De stralingsbalans en wolken

In het bericht van 12 juni 2021 besteedde ik aandacht aan de rol van wolken in de stralingsbalans van de aarde. Daarbij maakte ik onder andere gebruik van recente satellietdata  van het CERES project. Die data zijn de moeite waard om nogmaals bekeken te worden.

Fig. 1    Bron: CERES

Figuur 1 toont de energiebalans van de aarde. Bovenaan de figuur is Top Of Atmosphere (TOA)  aangegeven, de grens tussen atmosfeer en de ruimte. De CERES-satellieten meten de inkomende en uitgaande straling aan de TOA. Dat zijn de Incoming Solar Radiation, hier SW Sun genoemd, de Reflected Solar Radiation  (SW Out),  en de Outgoing LW Radiation (LW Out).

SW Sun is op langere termijn constant maar schommelt jaarlijks licht. In de periode 2001-2020  tussen 339,9 W/m2 en 340,2 W/m2, gemiddeld 340 W/m2. SW Sun minus SW Out noem ik SW Absorbed en is de energie die geabsorbeerd wordt door het aardse systeem, dus door aardoppervlak en atmosfeer.

Fig.2     Data: CERES

Het roze gekleurde vlak tussen SW Sun en SW Out is het deel dat door het aardse systeem geabsorbeerd wordt. Het is de energiebron voor vrijwel alle processen aan het aardoppervlak en in de atmosfeer. Zoals gezegd is SW Sun op langere termijn bezien constant, maar dat geldt niet voor SW Out:

Fig.3    Data: CERES

Figuur 3 toont dat SW Out van 2001 t/m 2020 een negatieve trend heeft van  -1,4 W/m2. Dat betekent dat de SW Absorbed, de energie die opgenomen wordt door het aardse systeem, is toegenomen met 1,4 W/m2. Het aardse systeem (oceanen + aardoppervlak + atmosfeer) warmt dus tussen 2001 en 2020 op doordat meer zonlicht dan voorheen het aardse systeem bereikt.

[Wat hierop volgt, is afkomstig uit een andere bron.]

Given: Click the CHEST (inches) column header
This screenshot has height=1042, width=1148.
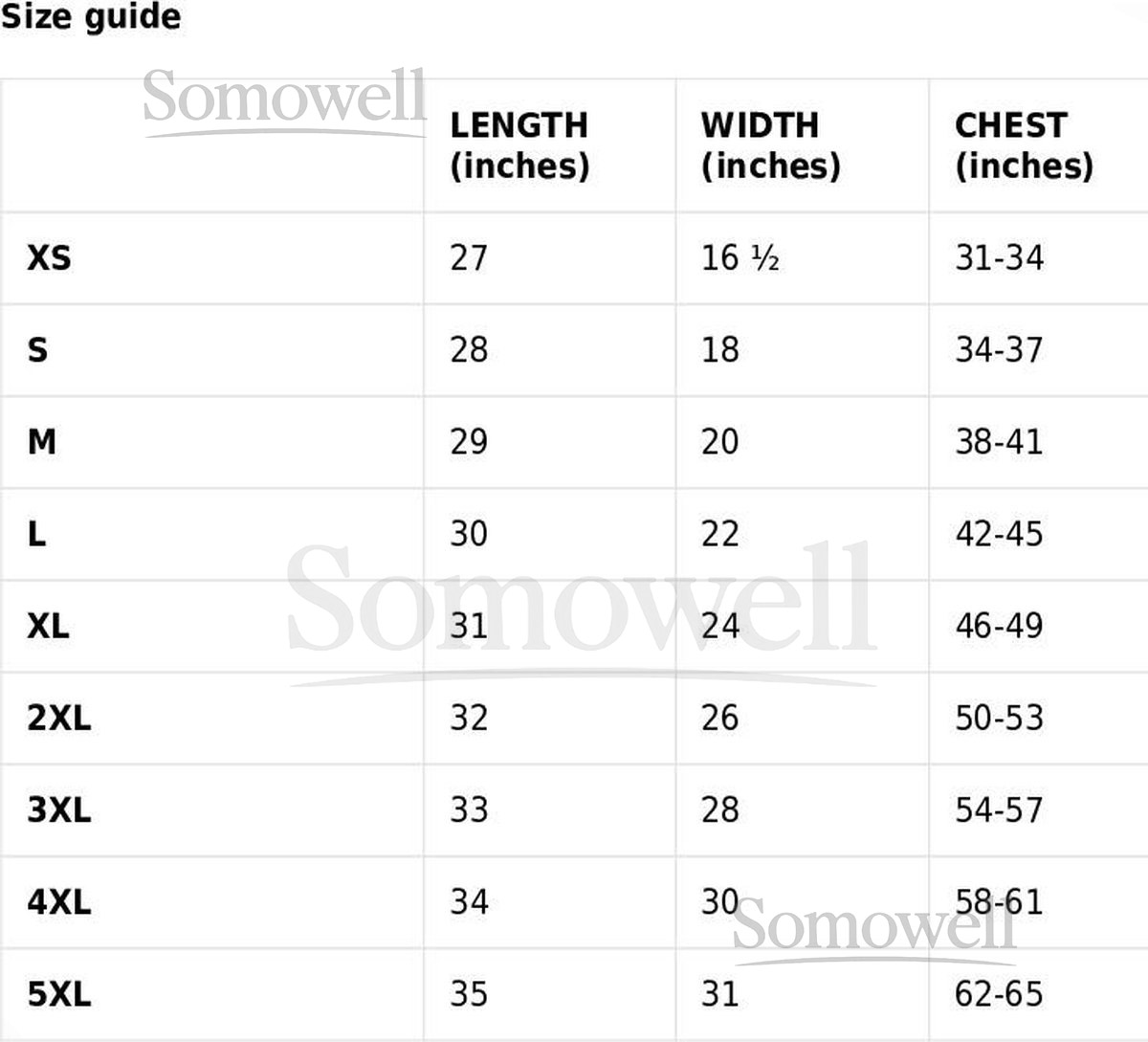Looking at the screenshot, I should click(x=1024, y=145).
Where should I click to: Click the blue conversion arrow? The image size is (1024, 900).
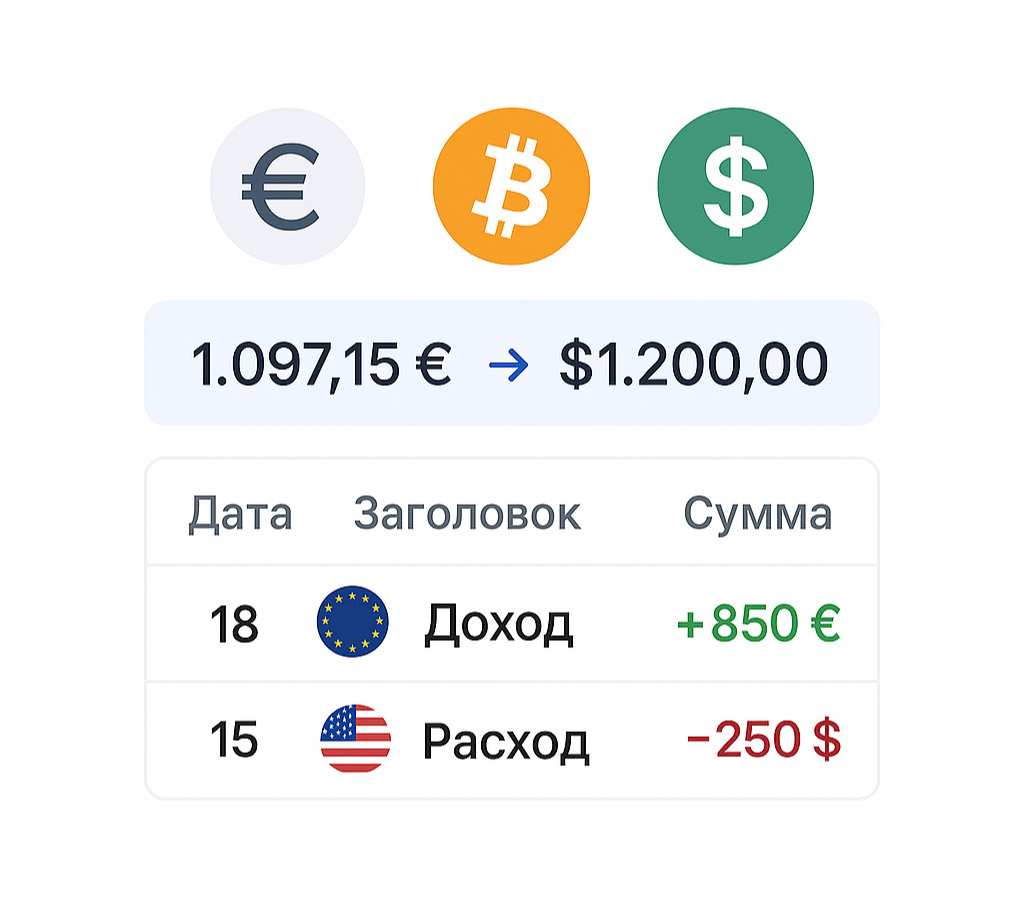(x=506, y=366)
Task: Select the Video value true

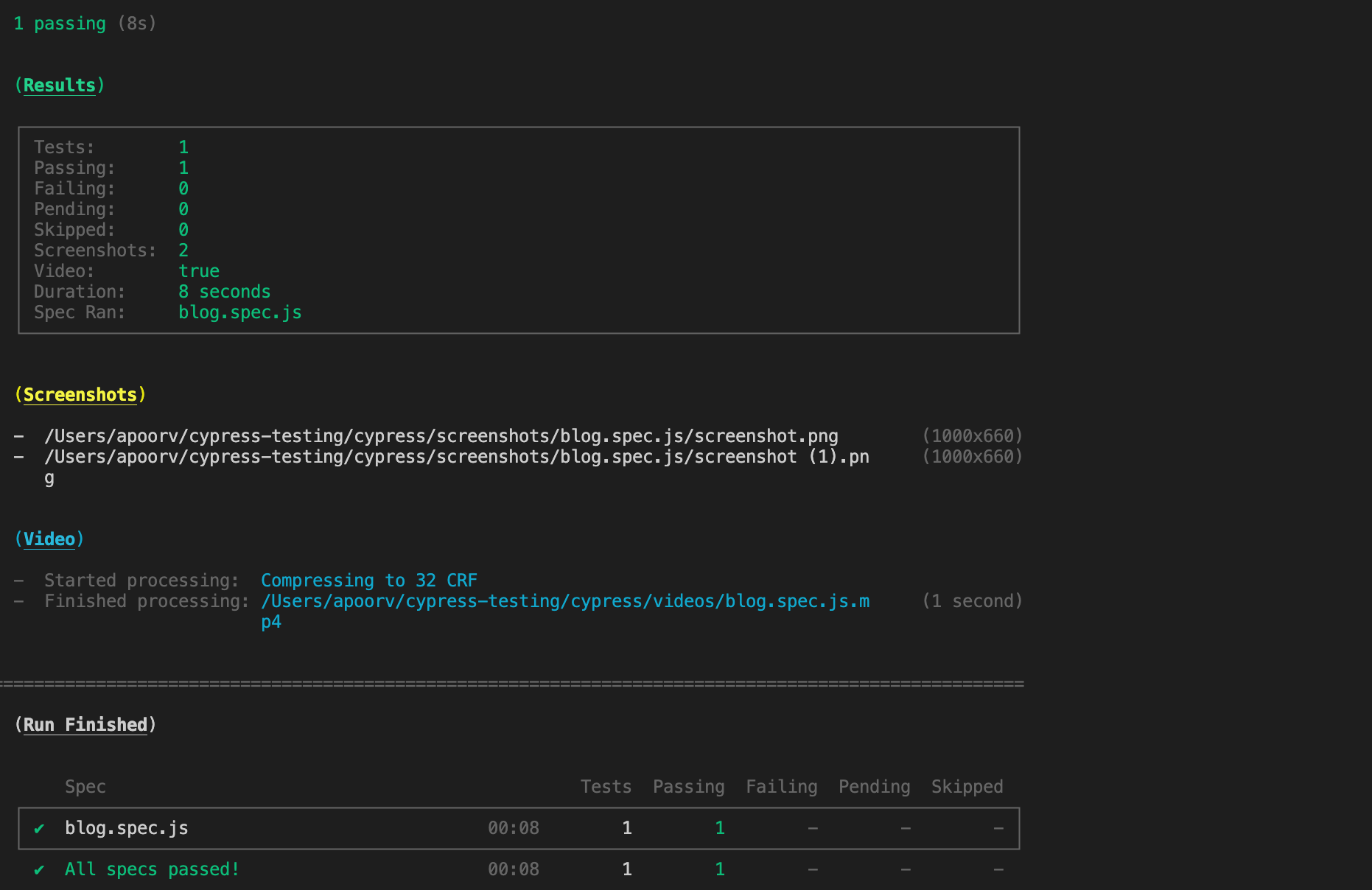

De eerste wet van de thermodynamica  (wet van behoud van energie) vereist dat de zonne-energie geabsorbeerd door het aardse systeem gelijk is aan de energie die door het aardse systeem de ruimte in wordt gezonden. Op langere termijn zijn netto inkomende en uitgaande straling (SW Absorbed en LW Out) dus gelijk, maar meestal is er sprake van een lichte onbalans vanwege vertragende effecten binnen het aardse systeem.

Fig.4    Data: CERES

Figuur 4 laat de onbalans zien tussen die binnenkomende en uitgaande straling. De balans voor het aardse systeem is positief want over de periode 2002 t/m 2020 wordt er meer energie door het aardse systeem geabsorbeerd dan dat er als LW Out naar buiten gaat. Er is sprake van een vertraging in LW Out. Een belangrijke oorzaak daarvan is dat 70% van het aardoppervlak uit water bestaat, dat een groot deel van de binnenvallende energie absorbeert. Anders dan op het continent waar slechts een zeer dun laagje opgewarmd wordt, wordt in zeeën en oceanen vanwege de fysische eigenschappen van het water (goed doorzichtig, grote warmtecapaciteit en stromingen) de kortgolvige straling in een laag water van enkele kilometers dik geabsorbeerd en omgezet in warmte.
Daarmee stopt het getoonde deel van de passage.